With lba_step, ioworker can also decrease the LBA address of the IO. Script can set it to a negative number. The following example demonstrates reading in reverse order, where ioworker sends read commands on LBA 10, 9, 8, 7, 6, 5, 4, 3, 2, 1.

def test_ioworker_lba_step(nvme0n1):
    nvme0n1.ioworker(lba_random=False,
                     io_size=1,
                     lba_start=10,
                     lba_step=-1,
                     io_count=10).start().close()

When the lba_step is set to 0, ioworker can repeatedly read and write to the specified LBA.

def test_ioworker_lba_step(nvme0n1):
    nvme0n1.ioworker(lba_random=False,
                     lba_start=100,
                     lba_step=0,
                     time=5).start().close()

start_time

start_time specifies the earliest epoch timestamp at which the ioworker can begin issuing and completing I/O operations.
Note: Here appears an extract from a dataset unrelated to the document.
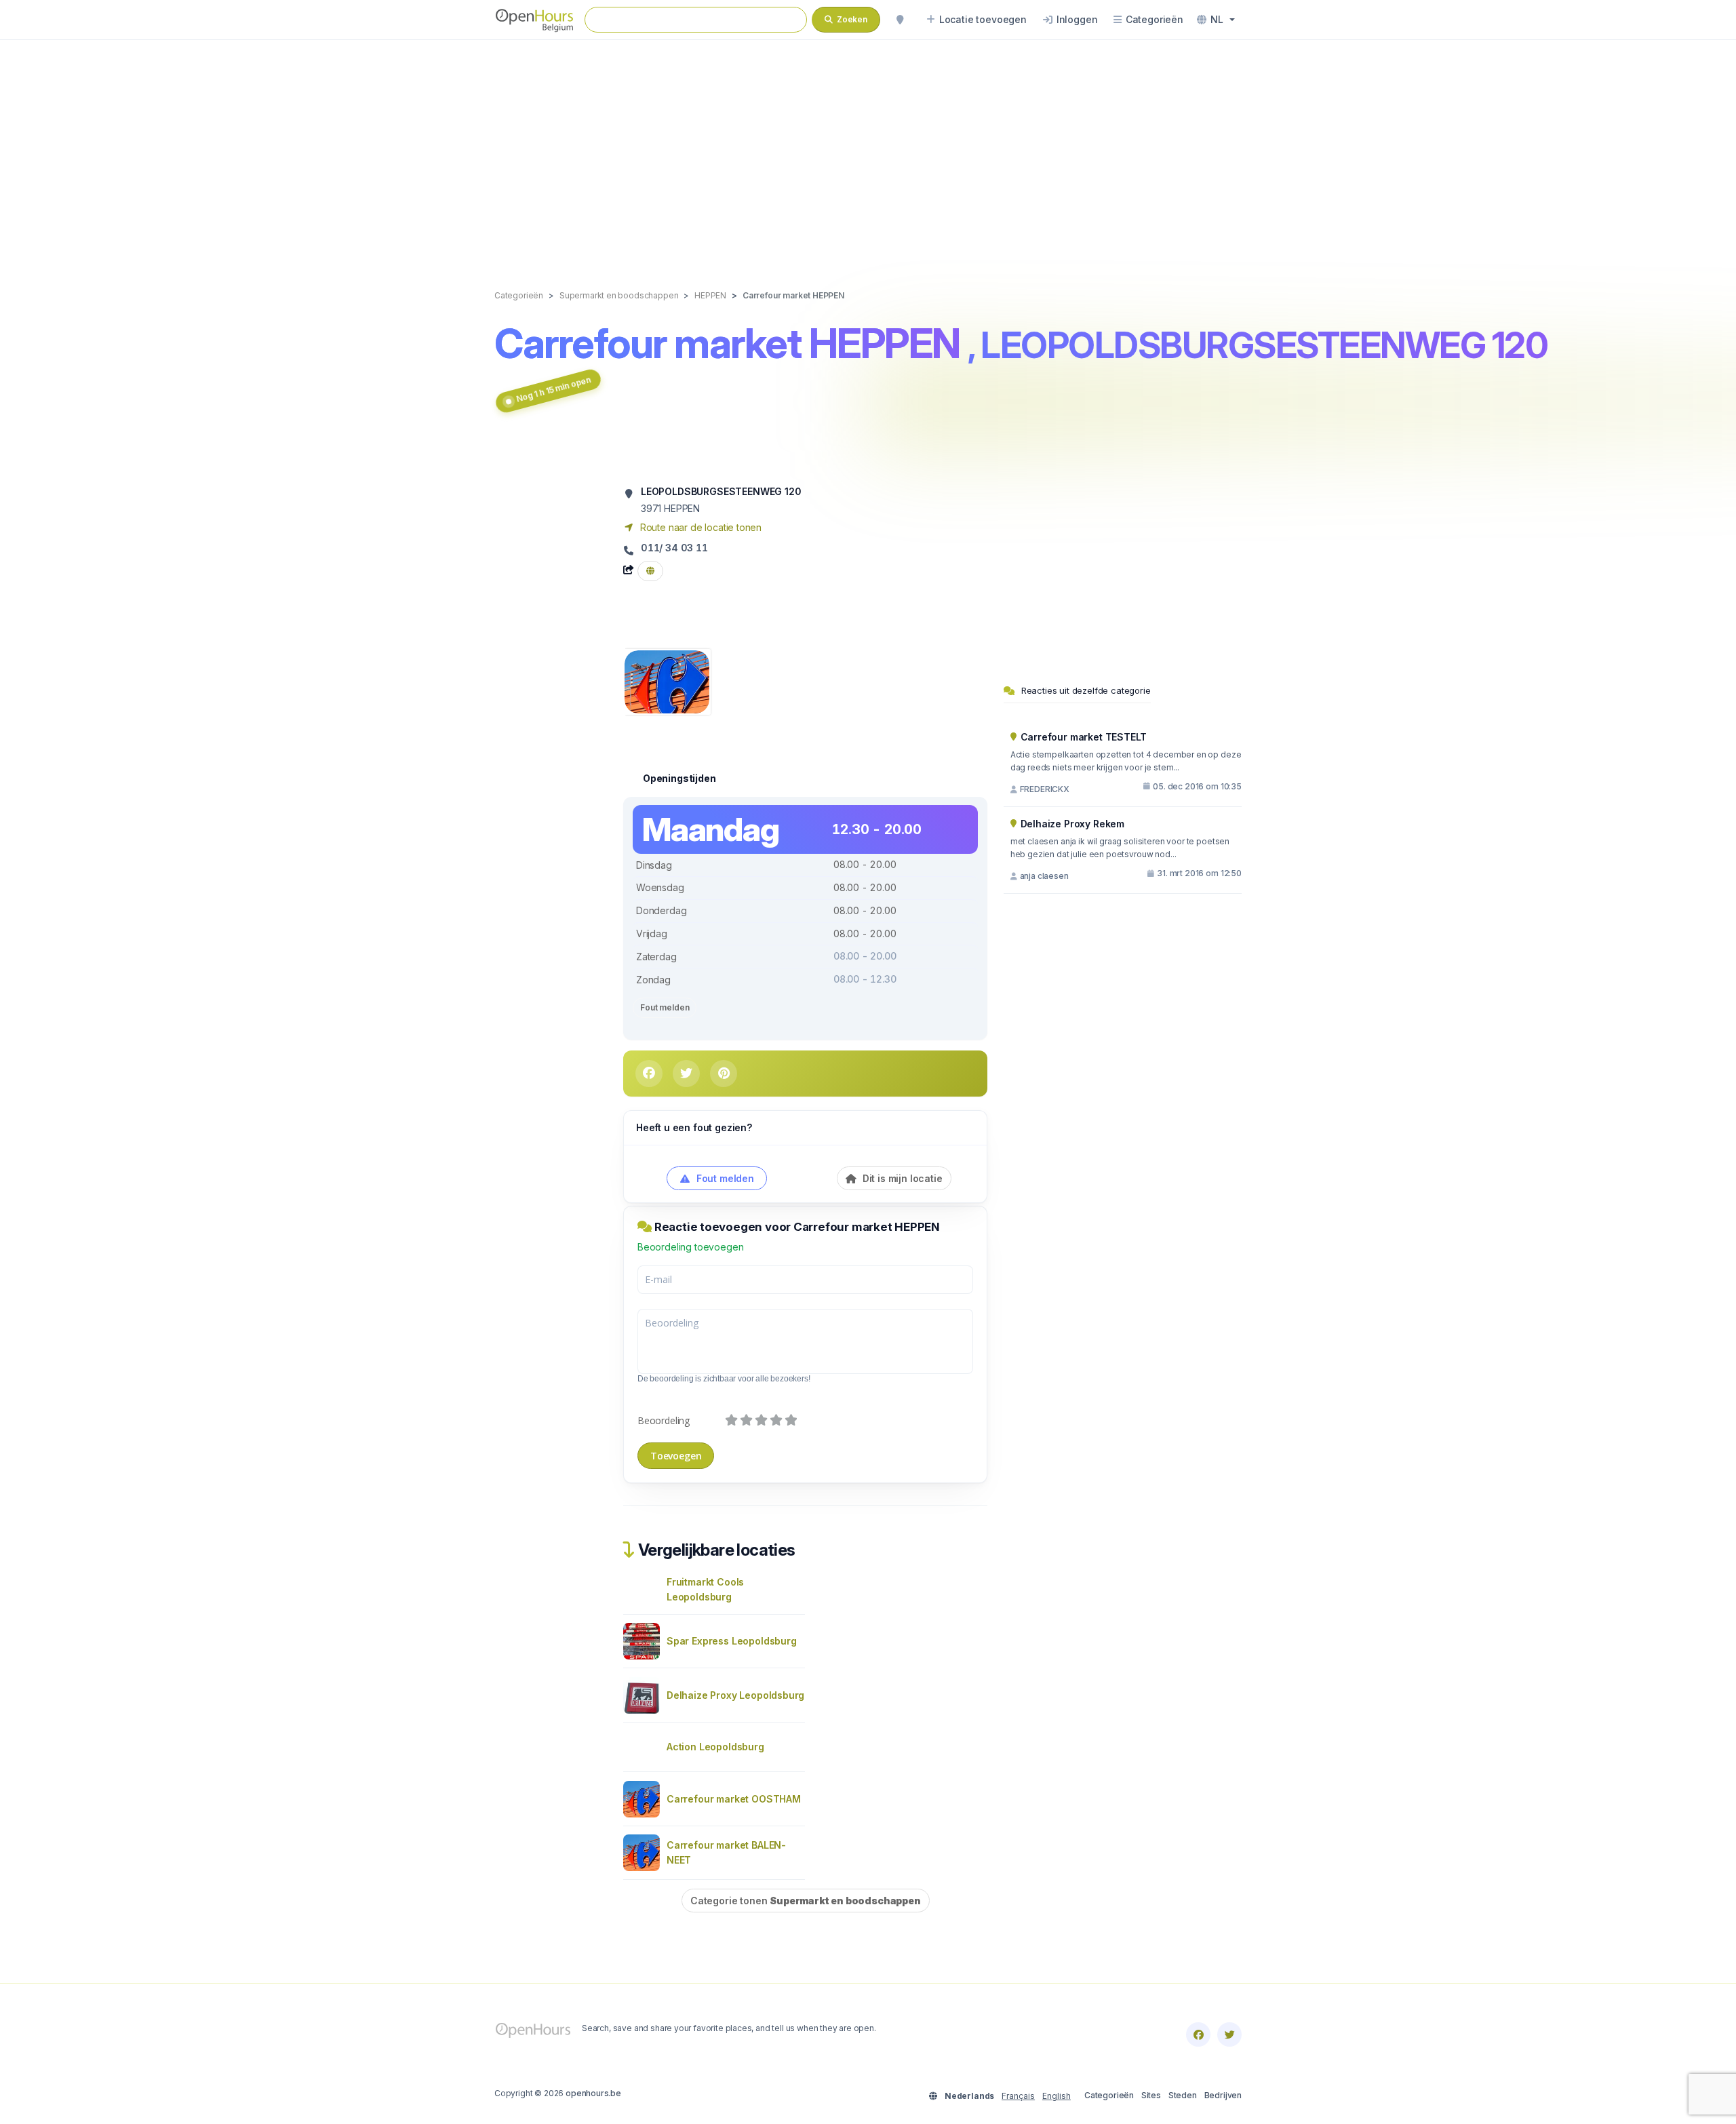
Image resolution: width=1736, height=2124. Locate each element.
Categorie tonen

Use a value generated by time.time() (optionally with an added offset) to introduce a pre-run idle period or synchronize the start of multiple ioworkers. By default, the ioworker starts sending I/O immediately.

def test_ioworker_start_time(nvme0n1):
    import time
    target = time.time() + 10

    start_time = time.time()
    wlist = []
    for i in range(5):
        w = nvme0n1.ioworker(io_size=8,
                             read_percentage=100,
                             time=10,
                             cpu_id=i,
                             start_time=target).start()
        wlist.append(w)
        time.sleep(1)

    for w in wlist:
        r = w.close()

read_percentage

read_percentage Specify the ratio of reads and writes, 0 means all write, 100 means all read. The default is 100. The following is an example of 50% each.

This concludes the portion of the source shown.